(DATASET ENTRIES begins)

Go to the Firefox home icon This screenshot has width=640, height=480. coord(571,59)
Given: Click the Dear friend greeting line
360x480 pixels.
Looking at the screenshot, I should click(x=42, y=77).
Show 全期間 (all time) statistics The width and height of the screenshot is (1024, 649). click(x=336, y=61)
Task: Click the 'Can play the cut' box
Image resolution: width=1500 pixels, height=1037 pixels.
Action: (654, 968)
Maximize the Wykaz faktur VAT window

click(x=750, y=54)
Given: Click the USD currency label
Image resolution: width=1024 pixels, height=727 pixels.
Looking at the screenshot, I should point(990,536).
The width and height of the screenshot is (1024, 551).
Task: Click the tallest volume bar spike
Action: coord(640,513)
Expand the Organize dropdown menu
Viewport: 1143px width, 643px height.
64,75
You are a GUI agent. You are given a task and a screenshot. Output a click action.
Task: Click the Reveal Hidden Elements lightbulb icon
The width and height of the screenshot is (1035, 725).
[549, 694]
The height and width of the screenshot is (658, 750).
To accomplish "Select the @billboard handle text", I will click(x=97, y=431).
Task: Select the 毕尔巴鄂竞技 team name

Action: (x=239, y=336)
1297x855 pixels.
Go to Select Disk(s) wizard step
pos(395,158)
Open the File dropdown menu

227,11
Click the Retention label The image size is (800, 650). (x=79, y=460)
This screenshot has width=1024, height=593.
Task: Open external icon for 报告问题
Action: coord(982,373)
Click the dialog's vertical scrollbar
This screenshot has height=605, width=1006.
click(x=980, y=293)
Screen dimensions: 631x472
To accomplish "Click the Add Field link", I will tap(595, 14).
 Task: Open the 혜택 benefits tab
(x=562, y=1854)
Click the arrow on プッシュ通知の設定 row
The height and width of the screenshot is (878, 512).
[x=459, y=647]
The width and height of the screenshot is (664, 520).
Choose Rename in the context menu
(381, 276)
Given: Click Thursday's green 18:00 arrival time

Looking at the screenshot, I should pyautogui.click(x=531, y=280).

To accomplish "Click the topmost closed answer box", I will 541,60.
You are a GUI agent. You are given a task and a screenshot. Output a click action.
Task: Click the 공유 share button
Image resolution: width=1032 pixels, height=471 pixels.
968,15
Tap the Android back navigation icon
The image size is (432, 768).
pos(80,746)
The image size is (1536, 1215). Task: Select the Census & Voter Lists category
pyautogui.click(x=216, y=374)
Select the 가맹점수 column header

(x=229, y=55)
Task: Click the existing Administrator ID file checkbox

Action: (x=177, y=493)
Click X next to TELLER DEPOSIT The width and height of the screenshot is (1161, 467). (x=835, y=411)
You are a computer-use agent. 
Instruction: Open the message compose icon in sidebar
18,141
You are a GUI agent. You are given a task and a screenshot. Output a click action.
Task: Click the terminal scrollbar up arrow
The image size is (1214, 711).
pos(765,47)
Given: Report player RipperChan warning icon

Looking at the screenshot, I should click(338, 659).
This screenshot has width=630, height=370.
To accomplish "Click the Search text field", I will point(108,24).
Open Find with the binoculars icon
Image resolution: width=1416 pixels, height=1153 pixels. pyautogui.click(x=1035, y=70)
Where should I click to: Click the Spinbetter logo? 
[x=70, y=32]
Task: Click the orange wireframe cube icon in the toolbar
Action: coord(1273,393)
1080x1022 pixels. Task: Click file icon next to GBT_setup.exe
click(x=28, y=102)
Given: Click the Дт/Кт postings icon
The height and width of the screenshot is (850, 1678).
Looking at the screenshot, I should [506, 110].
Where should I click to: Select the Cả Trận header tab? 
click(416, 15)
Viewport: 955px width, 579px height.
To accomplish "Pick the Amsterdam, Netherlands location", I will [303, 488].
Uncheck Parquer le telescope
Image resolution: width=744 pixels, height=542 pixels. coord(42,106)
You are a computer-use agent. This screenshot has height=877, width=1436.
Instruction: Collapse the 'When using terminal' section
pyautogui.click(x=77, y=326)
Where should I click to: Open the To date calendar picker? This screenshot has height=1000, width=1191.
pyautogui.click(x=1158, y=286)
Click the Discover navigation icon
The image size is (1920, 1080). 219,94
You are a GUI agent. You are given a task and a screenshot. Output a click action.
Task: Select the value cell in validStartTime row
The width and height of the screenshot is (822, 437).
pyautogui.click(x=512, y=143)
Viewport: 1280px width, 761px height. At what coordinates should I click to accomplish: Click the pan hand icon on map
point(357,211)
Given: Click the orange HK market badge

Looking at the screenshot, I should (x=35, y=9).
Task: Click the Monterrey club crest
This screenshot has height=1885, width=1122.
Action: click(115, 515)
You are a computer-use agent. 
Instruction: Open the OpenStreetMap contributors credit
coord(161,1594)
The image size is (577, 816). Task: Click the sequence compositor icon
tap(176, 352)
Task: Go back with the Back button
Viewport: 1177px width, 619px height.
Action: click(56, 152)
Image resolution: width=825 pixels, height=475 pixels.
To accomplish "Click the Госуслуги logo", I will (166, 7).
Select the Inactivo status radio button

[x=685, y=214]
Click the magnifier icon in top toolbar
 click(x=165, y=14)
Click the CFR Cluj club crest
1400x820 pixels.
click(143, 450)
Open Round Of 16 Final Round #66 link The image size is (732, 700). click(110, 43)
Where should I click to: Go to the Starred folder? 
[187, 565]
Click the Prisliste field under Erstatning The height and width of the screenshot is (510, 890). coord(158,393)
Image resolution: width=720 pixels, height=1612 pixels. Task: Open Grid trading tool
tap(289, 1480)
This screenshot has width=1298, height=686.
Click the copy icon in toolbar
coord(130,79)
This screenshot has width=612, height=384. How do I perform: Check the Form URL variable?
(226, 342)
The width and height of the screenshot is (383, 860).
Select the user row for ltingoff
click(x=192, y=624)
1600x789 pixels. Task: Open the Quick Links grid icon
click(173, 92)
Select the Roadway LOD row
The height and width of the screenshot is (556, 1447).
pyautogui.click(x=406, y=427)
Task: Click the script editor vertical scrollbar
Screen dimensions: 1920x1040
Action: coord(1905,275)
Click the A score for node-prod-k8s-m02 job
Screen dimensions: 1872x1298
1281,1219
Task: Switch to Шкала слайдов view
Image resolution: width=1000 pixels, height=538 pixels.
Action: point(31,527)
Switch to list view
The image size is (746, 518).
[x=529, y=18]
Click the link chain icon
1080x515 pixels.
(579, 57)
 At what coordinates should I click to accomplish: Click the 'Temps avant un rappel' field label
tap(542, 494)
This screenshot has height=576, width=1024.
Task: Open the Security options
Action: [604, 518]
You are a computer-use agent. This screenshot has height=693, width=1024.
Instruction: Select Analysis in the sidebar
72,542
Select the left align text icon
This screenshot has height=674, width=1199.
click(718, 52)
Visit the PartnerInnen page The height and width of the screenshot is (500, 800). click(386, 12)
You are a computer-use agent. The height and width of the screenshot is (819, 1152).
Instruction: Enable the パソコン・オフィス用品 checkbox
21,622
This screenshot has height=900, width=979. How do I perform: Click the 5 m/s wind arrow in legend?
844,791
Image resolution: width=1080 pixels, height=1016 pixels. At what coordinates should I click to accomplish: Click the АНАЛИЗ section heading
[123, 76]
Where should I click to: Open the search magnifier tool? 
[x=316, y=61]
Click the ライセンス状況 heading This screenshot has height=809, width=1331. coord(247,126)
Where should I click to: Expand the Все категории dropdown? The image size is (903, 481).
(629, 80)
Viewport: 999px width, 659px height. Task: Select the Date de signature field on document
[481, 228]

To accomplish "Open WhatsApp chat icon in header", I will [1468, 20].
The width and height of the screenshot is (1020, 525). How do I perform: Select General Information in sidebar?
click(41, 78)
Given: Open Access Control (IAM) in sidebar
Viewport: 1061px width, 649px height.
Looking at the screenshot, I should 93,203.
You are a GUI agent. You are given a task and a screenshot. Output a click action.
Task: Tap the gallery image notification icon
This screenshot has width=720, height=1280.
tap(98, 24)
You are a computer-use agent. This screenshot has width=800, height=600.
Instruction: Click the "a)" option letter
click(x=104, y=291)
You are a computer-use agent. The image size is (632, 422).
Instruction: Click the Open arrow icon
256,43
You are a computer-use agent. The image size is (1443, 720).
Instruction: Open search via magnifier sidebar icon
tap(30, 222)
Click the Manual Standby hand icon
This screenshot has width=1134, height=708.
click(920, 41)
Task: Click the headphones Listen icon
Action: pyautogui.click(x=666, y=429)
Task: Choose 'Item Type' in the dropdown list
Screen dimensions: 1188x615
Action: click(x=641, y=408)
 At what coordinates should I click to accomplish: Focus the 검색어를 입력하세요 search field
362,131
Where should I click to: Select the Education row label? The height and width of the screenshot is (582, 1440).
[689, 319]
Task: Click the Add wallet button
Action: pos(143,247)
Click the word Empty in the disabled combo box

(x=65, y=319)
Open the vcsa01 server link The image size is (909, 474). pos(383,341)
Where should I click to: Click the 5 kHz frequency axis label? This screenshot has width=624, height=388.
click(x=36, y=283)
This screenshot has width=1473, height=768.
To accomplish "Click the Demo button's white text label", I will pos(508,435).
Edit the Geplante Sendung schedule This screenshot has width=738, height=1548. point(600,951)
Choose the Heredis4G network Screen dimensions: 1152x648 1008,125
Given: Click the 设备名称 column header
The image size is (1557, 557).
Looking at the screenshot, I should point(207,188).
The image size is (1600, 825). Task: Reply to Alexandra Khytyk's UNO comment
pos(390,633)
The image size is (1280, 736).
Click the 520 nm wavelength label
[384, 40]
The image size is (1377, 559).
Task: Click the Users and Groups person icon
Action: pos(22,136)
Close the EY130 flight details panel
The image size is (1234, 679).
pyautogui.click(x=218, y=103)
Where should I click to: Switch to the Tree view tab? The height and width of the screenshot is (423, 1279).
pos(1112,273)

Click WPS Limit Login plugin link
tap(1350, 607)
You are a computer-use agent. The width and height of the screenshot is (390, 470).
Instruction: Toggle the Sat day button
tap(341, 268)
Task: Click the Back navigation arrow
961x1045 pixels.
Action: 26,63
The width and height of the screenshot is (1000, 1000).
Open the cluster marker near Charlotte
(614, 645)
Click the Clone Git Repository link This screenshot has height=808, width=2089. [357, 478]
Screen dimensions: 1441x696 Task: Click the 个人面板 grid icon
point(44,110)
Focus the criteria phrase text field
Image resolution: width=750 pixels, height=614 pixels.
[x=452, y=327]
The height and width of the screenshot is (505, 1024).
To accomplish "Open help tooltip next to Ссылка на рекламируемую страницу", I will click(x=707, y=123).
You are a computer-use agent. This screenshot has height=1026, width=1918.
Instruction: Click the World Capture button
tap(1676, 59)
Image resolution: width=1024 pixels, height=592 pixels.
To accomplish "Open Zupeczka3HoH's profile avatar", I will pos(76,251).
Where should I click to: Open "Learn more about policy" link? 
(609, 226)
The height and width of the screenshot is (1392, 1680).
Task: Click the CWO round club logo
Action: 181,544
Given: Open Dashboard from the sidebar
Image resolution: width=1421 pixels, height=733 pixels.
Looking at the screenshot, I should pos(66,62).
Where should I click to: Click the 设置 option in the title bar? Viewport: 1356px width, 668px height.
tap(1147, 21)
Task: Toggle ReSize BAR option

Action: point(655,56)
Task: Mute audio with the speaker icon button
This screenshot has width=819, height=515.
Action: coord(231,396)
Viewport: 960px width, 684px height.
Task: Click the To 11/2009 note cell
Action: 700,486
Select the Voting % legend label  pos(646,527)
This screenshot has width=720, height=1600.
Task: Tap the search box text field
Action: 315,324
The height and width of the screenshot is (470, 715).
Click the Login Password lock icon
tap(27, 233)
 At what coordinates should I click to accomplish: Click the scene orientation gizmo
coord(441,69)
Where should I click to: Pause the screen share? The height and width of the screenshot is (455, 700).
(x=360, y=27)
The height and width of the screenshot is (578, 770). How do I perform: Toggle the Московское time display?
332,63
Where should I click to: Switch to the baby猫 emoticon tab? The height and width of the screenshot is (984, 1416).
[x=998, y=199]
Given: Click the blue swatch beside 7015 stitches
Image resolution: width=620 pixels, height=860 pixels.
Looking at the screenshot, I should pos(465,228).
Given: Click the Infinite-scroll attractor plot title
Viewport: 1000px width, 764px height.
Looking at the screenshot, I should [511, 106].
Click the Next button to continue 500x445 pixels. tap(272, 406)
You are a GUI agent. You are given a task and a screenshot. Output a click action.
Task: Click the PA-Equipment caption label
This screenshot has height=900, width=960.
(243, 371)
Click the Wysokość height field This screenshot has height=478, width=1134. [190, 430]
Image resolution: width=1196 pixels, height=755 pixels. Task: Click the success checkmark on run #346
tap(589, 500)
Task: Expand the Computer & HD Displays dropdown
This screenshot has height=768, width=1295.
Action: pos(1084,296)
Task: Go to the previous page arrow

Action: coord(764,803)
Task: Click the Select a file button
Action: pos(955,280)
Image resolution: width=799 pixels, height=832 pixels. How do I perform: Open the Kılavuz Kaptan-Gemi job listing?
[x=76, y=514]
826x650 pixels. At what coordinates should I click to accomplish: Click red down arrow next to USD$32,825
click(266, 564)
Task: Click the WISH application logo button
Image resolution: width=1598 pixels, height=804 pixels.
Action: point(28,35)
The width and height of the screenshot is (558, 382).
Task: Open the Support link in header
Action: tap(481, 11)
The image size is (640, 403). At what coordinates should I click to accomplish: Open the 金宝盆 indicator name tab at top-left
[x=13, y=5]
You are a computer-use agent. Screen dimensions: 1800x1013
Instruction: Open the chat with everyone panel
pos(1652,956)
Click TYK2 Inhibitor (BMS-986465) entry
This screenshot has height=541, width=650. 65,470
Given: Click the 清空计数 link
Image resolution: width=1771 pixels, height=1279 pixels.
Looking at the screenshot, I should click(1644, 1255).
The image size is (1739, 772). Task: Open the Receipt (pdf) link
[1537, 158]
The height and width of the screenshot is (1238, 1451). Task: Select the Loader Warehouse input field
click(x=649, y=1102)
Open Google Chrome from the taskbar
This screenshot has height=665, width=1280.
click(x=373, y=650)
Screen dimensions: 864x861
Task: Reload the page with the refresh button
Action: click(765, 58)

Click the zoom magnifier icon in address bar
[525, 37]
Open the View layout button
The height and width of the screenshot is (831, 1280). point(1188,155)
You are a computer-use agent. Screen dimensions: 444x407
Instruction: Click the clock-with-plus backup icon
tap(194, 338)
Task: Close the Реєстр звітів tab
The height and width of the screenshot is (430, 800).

(DATASET ENTRIES ends)

=== AIM OF THE EXERCISE ===
Wherever a line of the entries holds the string "from", copy that line.

=== ANSWER SECTION ===
Given: Open Dashboard from the sidebar
Open Google Chrome from the taskbar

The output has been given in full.